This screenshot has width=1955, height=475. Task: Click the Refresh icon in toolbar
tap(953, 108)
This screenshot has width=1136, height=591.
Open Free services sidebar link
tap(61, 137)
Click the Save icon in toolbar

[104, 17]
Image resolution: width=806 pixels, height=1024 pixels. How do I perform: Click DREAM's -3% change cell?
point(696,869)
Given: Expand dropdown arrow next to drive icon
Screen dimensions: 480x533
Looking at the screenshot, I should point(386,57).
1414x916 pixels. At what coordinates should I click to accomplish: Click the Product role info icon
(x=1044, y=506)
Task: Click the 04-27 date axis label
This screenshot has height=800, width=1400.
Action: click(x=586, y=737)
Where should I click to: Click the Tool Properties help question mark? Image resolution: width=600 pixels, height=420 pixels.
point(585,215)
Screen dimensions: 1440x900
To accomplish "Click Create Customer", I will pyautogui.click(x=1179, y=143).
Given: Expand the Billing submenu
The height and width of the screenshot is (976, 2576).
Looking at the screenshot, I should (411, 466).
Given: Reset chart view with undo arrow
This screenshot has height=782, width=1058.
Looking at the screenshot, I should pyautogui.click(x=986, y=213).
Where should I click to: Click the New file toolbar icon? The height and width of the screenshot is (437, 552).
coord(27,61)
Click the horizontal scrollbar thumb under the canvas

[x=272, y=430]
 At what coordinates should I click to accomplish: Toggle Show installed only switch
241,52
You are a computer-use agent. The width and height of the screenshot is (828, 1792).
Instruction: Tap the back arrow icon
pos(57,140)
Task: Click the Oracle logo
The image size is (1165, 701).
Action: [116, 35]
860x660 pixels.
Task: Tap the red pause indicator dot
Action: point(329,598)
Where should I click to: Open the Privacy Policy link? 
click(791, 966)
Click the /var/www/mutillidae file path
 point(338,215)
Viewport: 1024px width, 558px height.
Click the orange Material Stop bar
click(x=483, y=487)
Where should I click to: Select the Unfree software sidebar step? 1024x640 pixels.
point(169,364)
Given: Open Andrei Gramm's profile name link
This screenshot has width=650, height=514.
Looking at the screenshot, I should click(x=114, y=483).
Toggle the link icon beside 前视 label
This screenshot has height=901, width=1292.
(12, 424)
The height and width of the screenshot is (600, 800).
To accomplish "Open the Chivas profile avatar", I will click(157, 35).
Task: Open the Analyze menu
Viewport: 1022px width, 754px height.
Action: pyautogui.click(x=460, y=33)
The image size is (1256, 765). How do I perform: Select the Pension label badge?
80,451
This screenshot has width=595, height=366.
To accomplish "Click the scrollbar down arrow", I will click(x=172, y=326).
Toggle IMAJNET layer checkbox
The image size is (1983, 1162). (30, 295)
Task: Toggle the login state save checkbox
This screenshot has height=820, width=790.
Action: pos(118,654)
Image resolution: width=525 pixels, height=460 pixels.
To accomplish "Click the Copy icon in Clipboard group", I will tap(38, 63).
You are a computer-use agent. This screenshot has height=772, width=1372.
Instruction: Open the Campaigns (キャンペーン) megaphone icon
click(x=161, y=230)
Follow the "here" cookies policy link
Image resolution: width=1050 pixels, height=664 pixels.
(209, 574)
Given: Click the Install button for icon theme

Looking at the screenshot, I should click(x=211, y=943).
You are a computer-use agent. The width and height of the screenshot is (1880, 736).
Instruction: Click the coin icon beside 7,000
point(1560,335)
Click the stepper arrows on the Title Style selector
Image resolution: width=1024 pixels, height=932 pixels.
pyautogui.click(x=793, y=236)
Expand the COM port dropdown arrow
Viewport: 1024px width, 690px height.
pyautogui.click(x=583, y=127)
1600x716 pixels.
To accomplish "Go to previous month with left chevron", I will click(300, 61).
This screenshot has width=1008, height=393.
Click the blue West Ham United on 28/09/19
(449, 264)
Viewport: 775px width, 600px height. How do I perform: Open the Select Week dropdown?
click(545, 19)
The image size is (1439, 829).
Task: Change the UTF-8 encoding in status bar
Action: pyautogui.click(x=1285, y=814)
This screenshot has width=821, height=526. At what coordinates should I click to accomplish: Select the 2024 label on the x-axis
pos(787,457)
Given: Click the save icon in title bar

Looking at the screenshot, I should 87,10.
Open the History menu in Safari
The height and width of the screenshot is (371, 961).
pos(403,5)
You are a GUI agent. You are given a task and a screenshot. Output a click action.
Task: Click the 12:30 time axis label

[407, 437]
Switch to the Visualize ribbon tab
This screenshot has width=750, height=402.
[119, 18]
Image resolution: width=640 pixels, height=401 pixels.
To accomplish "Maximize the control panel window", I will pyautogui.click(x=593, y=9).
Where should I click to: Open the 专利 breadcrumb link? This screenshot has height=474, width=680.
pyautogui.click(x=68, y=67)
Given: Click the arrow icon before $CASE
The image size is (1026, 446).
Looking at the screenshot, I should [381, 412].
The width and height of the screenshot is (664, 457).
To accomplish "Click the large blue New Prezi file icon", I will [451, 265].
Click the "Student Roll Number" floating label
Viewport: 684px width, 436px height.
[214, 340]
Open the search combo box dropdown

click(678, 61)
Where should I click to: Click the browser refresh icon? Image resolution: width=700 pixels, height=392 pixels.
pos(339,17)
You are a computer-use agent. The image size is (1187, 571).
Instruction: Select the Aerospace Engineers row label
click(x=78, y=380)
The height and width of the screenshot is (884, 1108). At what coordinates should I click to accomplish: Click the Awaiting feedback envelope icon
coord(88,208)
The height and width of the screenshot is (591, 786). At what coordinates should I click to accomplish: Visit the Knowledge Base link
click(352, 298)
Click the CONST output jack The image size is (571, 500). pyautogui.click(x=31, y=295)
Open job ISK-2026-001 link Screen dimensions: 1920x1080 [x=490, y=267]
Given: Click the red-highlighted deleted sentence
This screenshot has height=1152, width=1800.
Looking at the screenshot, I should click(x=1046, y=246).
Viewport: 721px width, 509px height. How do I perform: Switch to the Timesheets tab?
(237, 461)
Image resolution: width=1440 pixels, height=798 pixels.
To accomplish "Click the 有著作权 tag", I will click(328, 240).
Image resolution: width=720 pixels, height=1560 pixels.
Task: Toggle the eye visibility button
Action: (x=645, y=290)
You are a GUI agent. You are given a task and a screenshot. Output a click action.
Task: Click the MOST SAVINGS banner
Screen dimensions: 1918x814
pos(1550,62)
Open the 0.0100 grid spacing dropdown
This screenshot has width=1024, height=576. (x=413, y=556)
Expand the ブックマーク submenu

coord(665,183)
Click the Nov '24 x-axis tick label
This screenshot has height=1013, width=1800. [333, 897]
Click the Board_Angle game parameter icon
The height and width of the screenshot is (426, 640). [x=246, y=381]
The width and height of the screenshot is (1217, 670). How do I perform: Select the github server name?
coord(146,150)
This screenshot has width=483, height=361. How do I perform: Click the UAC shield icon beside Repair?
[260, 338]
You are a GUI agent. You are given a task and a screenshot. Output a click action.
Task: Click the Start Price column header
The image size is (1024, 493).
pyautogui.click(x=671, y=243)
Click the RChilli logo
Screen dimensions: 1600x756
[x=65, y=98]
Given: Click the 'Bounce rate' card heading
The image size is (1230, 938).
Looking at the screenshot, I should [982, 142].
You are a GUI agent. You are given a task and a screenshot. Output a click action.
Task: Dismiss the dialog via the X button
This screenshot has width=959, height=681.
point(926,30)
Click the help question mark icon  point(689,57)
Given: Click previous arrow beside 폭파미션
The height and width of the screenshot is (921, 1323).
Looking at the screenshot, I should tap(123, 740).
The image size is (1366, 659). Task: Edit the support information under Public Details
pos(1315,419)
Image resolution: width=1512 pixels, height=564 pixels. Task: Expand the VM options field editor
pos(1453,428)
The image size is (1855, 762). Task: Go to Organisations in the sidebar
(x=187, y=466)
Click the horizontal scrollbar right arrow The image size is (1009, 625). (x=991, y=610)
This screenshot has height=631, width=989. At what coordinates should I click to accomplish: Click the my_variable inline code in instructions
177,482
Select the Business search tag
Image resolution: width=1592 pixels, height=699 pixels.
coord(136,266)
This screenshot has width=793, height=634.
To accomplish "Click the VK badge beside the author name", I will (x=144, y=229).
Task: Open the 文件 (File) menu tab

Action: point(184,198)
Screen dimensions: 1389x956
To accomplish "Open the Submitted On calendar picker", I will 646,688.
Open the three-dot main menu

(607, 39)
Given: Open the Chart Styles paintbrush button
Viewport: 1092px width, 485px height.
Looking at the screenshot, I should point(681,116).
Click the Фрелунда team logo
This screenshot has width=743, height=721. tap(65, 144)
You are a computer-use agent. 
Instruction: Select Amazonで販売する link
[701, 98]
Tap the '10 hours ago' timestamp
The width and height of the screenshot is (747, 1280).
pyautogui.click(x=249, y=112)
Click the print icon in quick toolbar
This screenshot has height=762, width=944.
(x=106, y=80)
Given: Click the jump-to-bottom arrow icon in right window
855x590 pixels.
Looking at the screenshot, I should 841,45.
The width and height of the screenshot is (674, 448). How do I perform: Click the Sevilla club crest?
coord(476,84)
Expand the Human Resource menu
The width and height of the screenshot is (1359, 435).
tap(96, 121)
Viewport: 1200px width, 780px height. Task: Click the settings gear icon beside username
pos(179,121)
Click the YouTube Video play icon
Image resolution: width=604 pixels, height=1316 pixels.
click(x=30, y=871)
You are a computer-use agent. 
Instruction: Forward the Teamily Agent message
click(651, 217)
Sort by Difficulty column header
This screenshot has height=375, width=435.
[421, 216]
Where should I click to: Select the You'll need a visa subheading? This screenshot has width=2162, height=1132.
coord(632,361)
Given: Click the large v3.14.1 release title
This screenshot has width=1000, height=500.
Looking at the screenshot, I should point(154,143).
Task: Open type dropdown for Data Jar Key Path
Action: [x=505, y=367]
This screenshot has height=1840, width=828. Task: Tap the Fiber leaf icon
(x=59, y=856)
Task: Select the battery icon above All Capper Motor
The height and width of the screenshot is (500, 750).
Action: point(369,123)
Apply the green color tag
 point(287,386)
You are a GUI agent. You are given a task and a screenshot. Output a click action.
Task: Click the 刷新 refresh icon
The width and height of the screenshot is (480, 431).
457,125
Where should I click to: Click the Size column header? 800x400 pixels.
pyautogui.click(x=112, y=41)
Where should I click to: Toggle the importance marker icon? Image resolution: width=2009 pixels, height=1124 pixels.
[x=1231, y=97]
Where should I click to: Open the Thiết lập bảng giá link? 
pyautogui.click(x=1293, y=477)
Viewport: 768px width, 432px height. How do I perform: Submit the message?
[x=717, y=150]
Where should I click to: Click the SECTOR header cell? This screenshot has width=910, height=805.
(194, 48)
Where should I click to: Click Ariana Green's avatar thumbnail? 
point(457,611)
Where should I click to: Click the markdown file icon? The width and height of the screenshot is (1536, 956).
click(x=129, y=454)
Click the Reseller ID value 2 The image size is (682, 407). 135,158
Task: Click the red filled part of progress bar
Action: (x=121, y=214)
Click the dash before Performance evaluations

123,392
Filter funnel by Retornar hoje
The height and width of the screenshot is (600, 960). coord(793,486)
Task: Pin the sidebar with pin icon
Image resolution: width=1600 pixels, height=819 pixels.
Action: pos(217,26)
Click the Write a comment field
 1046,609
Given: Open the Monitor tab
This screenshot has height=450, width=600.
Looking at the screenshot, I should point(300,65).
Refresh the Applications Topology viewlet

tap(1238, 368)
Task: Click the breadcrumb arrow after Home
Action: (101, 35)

WHAT THE EXERCISE ASKS => Above are the records; copy exactly the lines from the line with "Toggle IMAJNET layer checkbox" through the line with "You are a computer-use agent. This", both included.

RESULT FOR THIS TASK =>
Toggle IMAJNET layer checkbox
The image size is (1983, 1162). (30, 295)
Task: Toggle the login state save checkbox
This screenshot has height=820, width=790.
Action: pos(118,654)
Image resolution: width=525 pixels, height=460 pixels.
To accomplish "Click the Copy icon in Clipboard group", I will tap(38, 63).
You are a computer-use agent. This screenshot has height=772, width=1372.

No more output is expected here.